Et on complotait des surprises pour lui plaire, des cadeaux ingénieux pour le toucher, des gentillesses pour le séduire.

Il était devenu le « bruit du jour », le grand sujet de conversation, le seul objet de l’attention publique, quand se répandit la nouvelle que le comte Gontran de Ravenel faisait la cour à Charlotte Oriol, pour l’épouser. Et ce fut aussitôt dans Enval une assourdissante rumeur.

Depuis le soir où il avait ouvert avec elle le bal d’inauguration du Casino, Gontran s’était attaché à la robe de la jeune fille. Il avait pour elle, en public, tous les menus soins des hommes qui veulent plaire sans cacher leurs vues ; et leurs relations ordinaires prenaient en même temps un caractère de galanterie enjouée et naturelle qui devait les conduire au sentiment.

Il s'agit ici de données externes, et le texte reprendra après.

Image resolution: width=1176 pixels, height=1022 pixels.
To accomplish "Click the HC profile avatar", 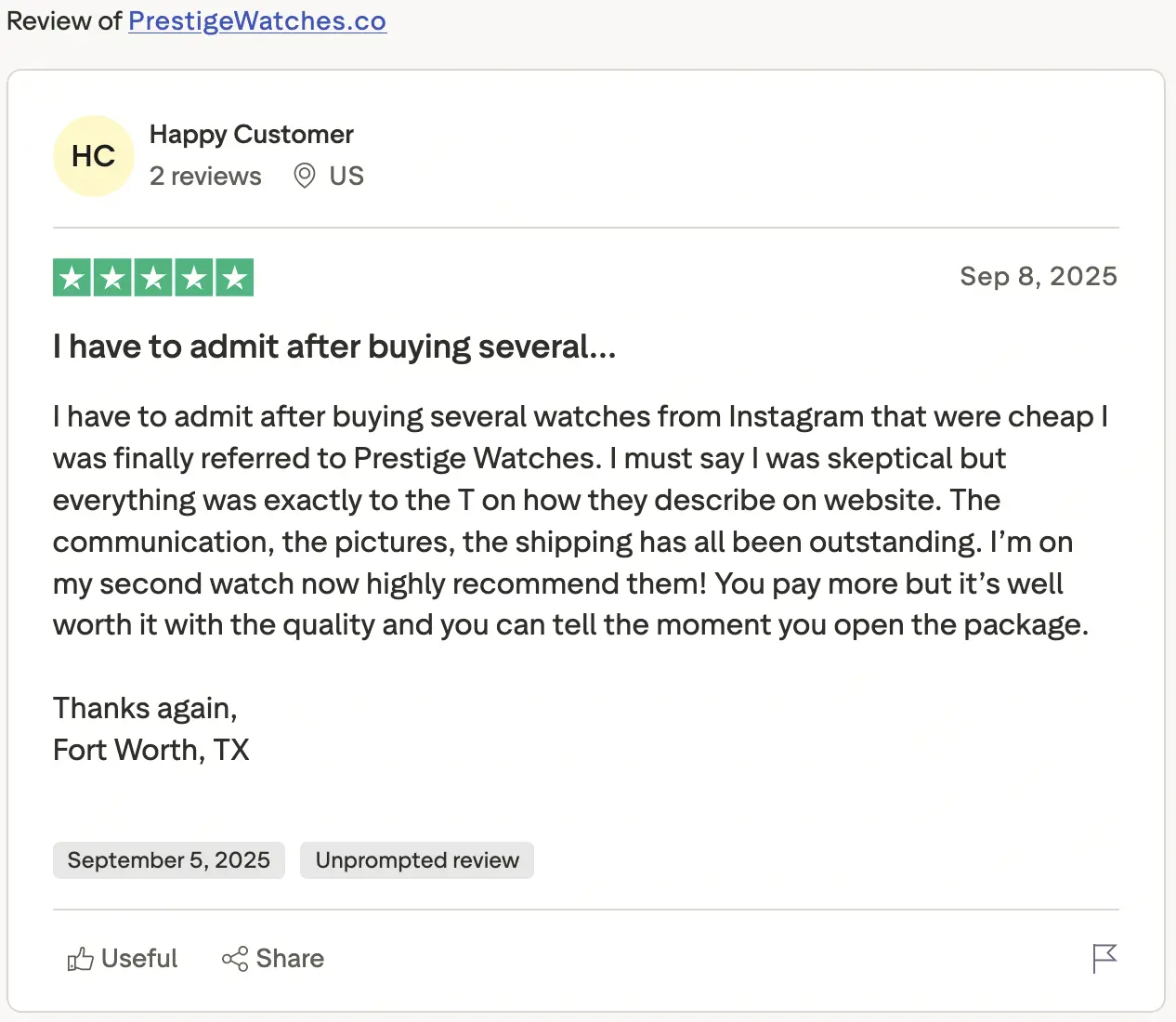I will [x=94, y=156].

Ils se voyaient presque chaque jour, car les fillettes s’étaient prises pour Christiane d’une excessive amitié, où entrait sans doute beaucoup de vanité flattée. Gontran, tout à coup, ne quitta plus sa sœur ; et il se mit à organiser des parties pour le matin et des jeux pour le soir, dont s’étonnèrent beaucoup Christiane et Paul. Puis on s’aperçut qu’il s’occupait de Charlotte ; il la taquinait avec gaîté, la complimentait sans en avoir l’air, lui montrait ces mille attentions légères qui nouent entre deux êtres des liens de tendresse. La jeune fille, accoutumée déjà aux manières libres et familières de ce gamin du monde parisien, ne remarqua rien d’abord, et se laissant aller à sa nature confiante et droite, elle se mit à rire et à jouer avec lui, comme elle eût fait avec un frère.

Or, elle rentrait avec sa sœur aînée, après une soirée à l’hôtel, où Gontran, plusieurs fois, avait essayé de l’embrasser à la suite de gages donnés dans une partie de pigeon vole, quand Louise, qui semblait soucieuse et nerveuse depuis quelque temps, lui dit, d’un ton brusque :

— Tu ferais bien de veiller un peu à ta tenue. M. Gontran n’est pas convenable avec toi.

— Pas convenable ? Qu’est-ce qu’il a dit ?

— Tu le sais bien, ne fais pas la niaise. Il ne faudrait pas longtemps pour te laisser compromettre, de cette façon-là ! Et si tu ne sais pas veiller sur ta conduite, c’est à moi d’y faire attention.